Iron ore futures continued to slide on lower steel prices as steel demand started to lose steam amid peak construction season.

The most-traded iron ore for January 2021 delivery on China’s Dalian Commodity Exchange fell by 2.03% day-on-day to RMB 772.50 per tonne on Tuesday.

However, the steel rebar contract on the Shanghai Futures Exchange stayed flattish and dipped slightly by 0.45% day-on-day to RMB 3,537 per tonne.

 

Lower steel prices amid peak season

The declining futures prices reflected bearish market sentiment for construction steel demand due to the recent softening of rebar prices.

For instance, the average price of HRB400 20mm dia rebar dropped further by RMB 15/mt day-on-day to RMB 3,780/mt, as of September 21.

In the meantime, the Tangshan billet prices also fell over RMB 100 since last week to RMB 3,320/mt level on Tuesday, due to lower-than-expected steel demand.

These price declines were followed by lower trading of construction steel comprising rebar, wire rod and bar-in-coil at 213,102 mt/day on Monday, down 10.1% day-on-day, according to Mysteel’s data.

 

Easing supply tightness of medium grade fines

The lower steel prices were due to the easing of supply tightness of medium grade fines in the market.

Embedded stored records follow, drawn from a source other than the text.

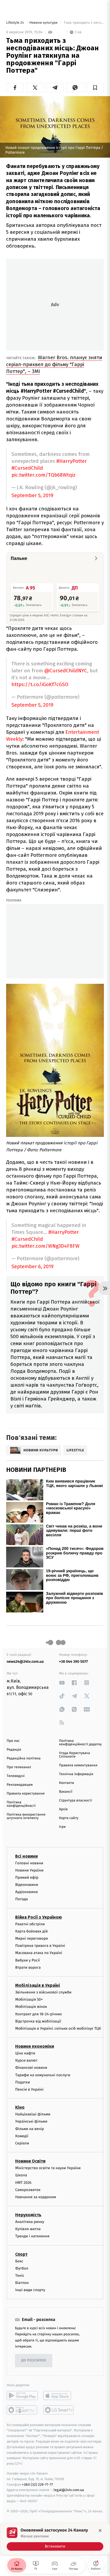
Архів (63, 1809)
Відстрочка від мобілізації (38, 2021)
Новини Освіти (30, 2161)
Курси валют (26, 2060)
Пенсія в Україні (29, 2089)
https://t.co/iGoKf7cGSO (39, 684)
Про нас (13, 1741)
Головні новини (29, 1863)
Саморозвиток (28, 2190)
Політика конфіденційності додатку (80, 1742)
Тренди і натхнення (32, 2236)
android (22, 2395)
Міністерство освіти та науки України (48, 2168)
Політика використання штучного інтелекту (26, 1816)
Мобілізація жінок (31, 2007)
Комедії (21, 2136)
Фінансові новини (31, 2068)
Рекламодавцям (20, 1785)
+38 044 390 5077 (73, 1661)
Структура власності (75, 1800)
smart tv (22, 2409)
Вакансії (65, 1791)
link (62, 1682)
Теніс (19, 2275)
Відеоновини (26, 1885)
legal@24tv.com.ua (69, 2490)
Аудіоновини (26, 1892)
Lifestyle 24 (15, 22)
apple (58, 2395)
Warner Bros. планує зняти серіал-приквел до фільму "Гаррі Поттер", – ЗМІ (54, 364)
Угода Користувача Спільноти (74, 1754)
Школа (21, 2175)
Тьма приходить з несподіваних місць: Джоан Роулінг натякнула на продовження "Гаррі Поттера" (83, 22)
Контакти (66, 1783)
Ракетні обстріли (30, 1924)
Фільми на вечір (29, 2129)
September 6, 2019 (32, 1267)
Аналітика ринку (29, 2222)
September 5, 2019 (32, 496)
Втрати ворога (28, 1967)
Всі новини (26, 1856)
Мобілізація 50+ (29, 1999)
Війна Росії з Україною (38, 1917)
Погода (21, 1899)
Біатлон (22, 2283)
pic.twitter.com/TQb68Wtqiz (43, 475)
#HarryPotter (71, 461)
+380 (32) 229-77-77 (37, 2485)
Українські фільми (31, 2121)
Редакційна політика (24, 1758)
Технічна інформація (76, 1774)
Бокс (19, 2261)
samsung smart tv (58, 2409)
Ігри (62, 1827)
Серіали (22, 2143)
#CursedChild (27, 468)
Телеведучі (16, 1776)
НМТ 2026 (23, 2182)
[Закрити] (100, 2530)
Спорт (21, 2254)
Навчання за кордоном (35, 2197)
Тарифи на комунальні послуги (42, 2075)
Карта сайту (68, 1818)
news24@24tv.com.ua (25, 1661)
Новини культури (43, 22)
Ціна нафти (25, 2053)
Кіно (20, 2107)
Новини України (29, 1870)
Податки (22, 2082)
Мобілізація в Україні (37, 1985)
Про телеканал (19, 1767)
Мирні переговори (31, 1938)
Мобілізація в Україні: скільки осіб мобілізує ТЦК (58, 2028)
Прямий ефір (26, 1877)
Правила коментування (78, 1765)
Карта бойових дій (31, 1931)
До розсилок (33, 2361)
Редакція (14, 1749)
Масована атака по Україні (38, 1953)
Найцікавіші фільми (32, 2114)
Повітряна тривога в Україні (40, 1946)
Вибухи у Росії (27, 1960)
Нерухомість (28, 2215)
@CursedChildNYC (65, 670)
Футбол (21, 2268)
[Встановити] (55, 2539)
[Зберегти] (95, 87)
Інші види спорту (30, 2290)
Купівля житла (28, 2229)
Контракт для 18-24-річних (38, 2014)
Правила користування (26, 1793)
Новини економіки (34, 2046)
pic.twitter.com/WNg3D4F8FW (45, 1246)
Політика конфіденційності (21, 1804)
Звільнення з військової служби (43, 1992)
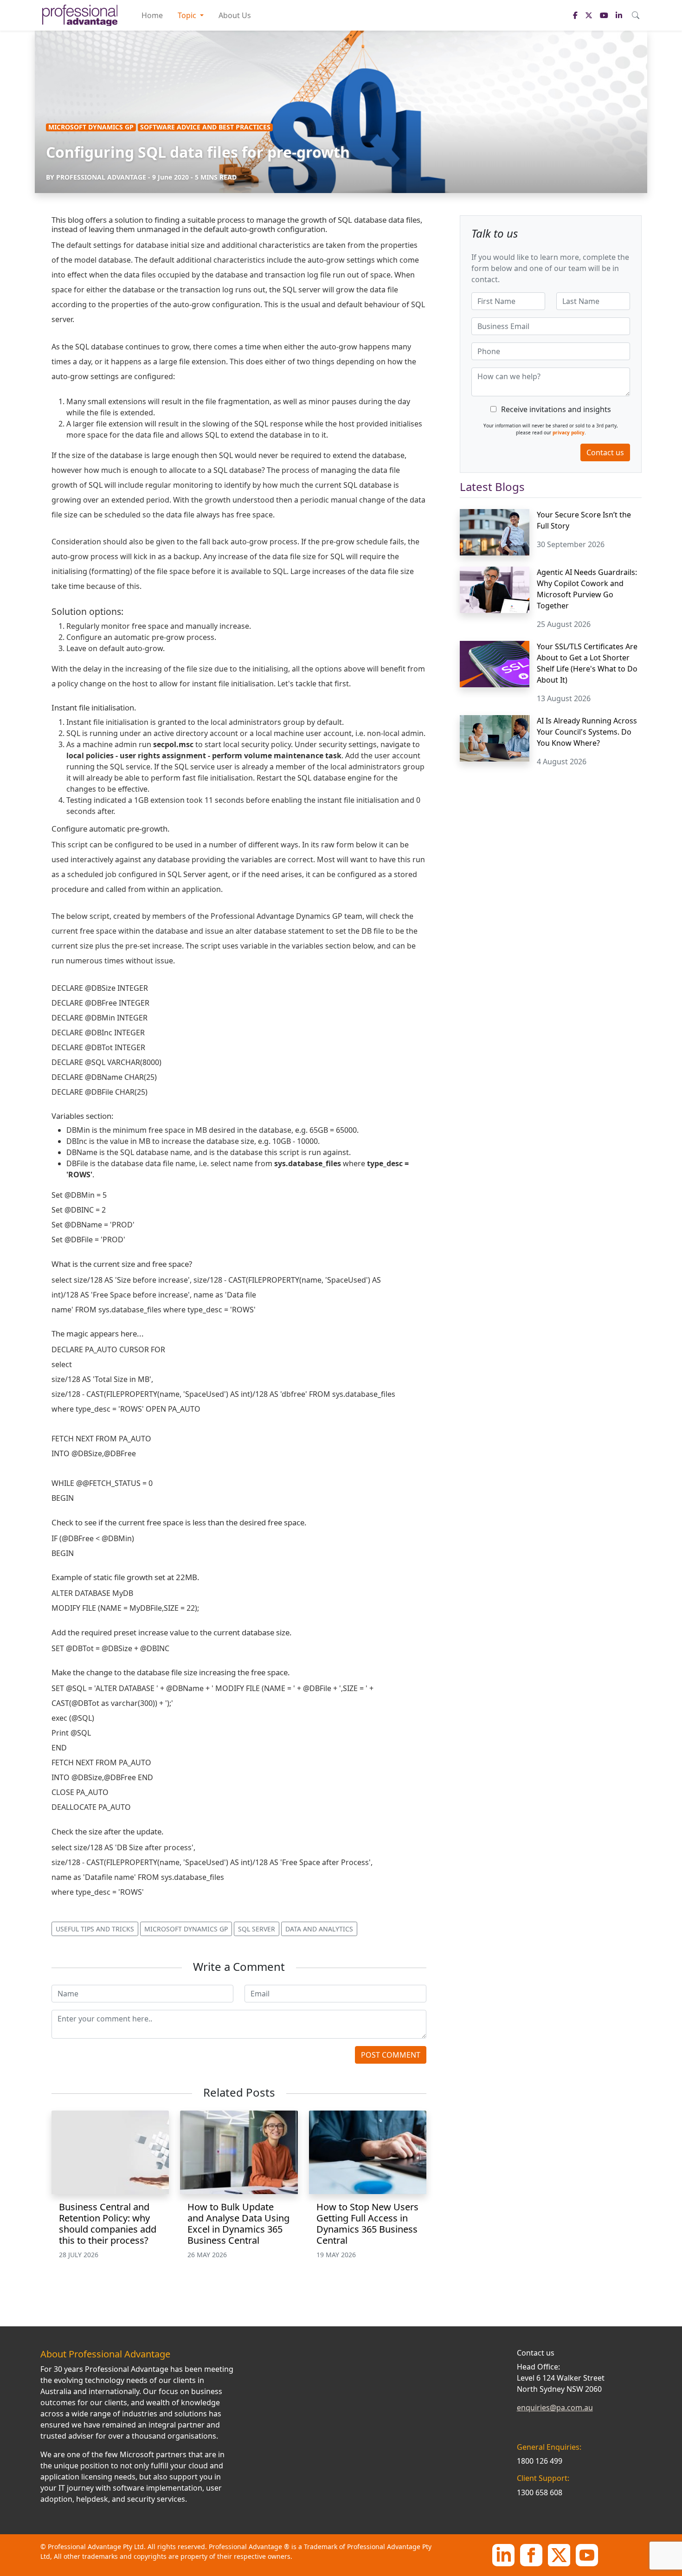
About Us (235, 15)
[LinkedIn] (503, 2554)
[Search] (636, 15)
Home (152, 15)
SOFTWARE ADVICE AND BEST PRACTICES (205, 127)
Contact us (605, 452)
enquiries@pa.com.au (555, 2407)
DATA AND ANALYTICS (319, 1928)
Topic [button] (188, 15)
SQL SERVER (256, 1928)
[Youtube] (587, 2554)
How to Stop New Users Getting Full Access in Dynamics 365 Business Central (367, 2224)
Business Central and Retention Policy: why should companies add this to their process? (107, 2224)
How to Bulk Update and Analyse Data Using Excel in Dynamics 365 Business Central (238, 2224)
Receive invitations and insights (556, 409)
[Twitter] (559, 2554)
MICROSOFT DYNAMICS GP (91, 127)
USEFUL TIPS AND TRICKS (95, 1928)
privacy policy (569, 432)
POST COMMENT (390, 2055)
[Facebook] (531, 2554)
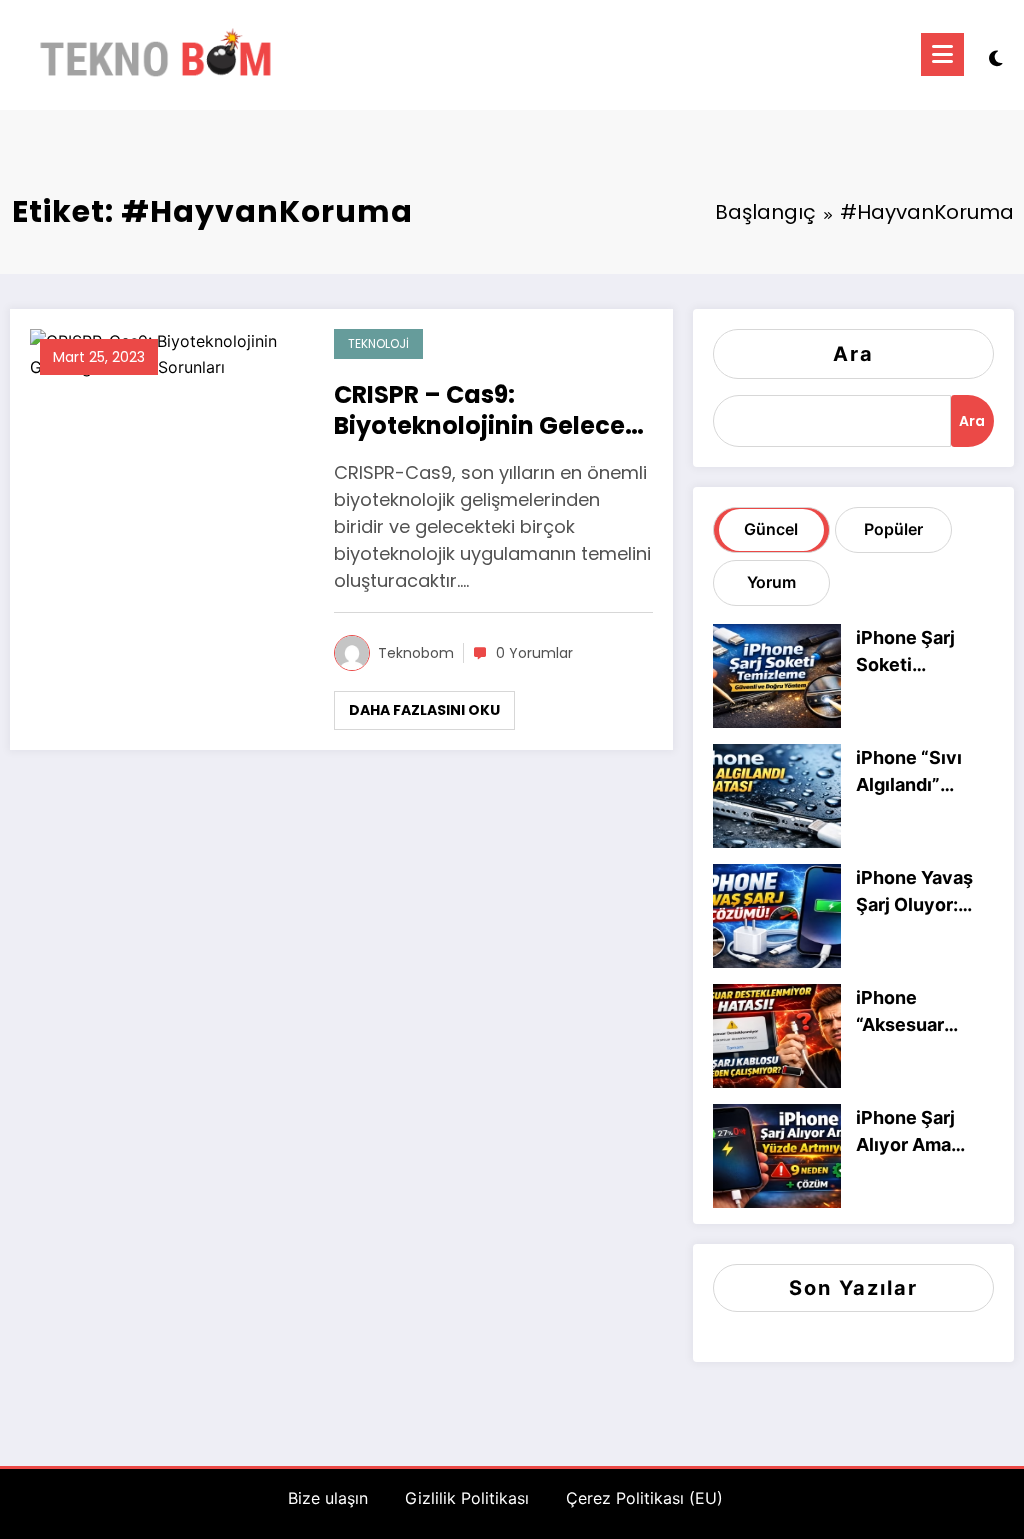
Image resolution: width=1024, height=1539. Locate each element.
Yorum (771, 582)
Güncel (771, 529)
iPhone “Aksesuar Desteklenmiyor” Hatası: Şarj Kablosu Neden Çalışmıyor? (922, 1012)
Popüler (893, 529)
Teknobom (416, 653)
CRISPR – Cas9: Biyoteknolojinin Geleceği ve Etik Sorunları (491, 410)
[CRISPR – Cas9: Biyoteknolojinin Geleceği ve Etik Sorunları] (167, 353)
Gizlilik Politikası (467, 1498)
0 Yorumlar (534, 653)
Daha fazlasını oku (424, 710)
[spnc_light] (996, 56)
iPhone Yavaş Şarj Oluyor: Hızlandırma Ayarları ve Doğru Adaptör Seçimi (919, 892)
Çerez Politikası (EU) (644, 1498)
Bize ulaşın (328, 1498)
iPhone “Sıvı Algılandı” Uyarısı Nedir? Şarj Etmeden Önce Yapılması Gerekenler (923, 772)
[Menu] (942, 54)
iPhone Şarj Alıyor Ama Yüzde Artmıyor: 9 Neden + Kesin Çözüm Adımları (925, 1132)
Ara (853, 354)
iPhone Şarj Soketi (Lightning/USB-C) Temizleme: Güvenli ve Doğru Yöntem (923, 652)
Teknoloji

According to trade source, the supply of mainstream Australian fines had increased among port inventories, while there was much availability of medium grade fines at the seaborne market.

However, the Brazilian fines might face tighter supply in near term due to lower weekly shipments.

So far, Brazil had shipped a total of 6.4 million mt of iron ore over the Sep 14-20 period, down 1.73 million mt or 27% week-on-week, based on Mysteel’s data.